Los chicos están poniéndose de los nervios.
—Meh, ya te
encargarás tú de tranquilizarlos. Es que estoy en la etapa que tú sabes.
—Ya, pero igual
deberías respetar un poco los convencionalismos. El trabajo que haces es muy
importante para sacrificarlo por tus manías. Voy a dejar pasar tus
transgresiones sin reportar al Comendador, pero tú tranquiliza a los humanos
con que trabajas.
Rosendo Aquino hizo
un mohín de disgusto, arreglándose un pliego mal puesto de la piel del brazo.
—Vale. Que
estirado eres, macho. Para una vez que nos encontramos en cuatro años, es para
echarme la bronca.
El Gran Visor
pagó la cuenta y terminó su trago.
—Bueno, tampoco
es para tanto. Nada que un buen polvo no pueda solucionar.
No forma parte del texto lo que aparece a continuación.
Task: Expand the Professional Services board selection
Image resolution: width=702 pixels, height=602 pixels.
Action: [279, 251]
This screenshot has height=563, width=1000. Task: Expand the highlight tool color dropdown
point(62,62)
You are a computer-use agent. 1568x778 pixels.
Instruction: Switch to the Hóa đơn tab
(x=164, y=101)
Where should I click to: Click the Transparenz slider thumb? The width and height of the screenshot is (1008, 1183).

Todos nos ponemos
juguetones en la época de celo.
—¿Tu casa o la
mía?
—Hay un motel discreto
a un par de calles. ¿Vamos ahora?
Esteban, Gerardo
y Heriberto se quedaron más tranquilos cuando al día siguiente todo regresó a
la normalidad y Rosendo les pidió perdón por haber lanzado una hipótesis tan
inquietante.
(El párrafo que habla de la madre Teresa está sacado de un cuento del gran Juan Carlos Gallego.)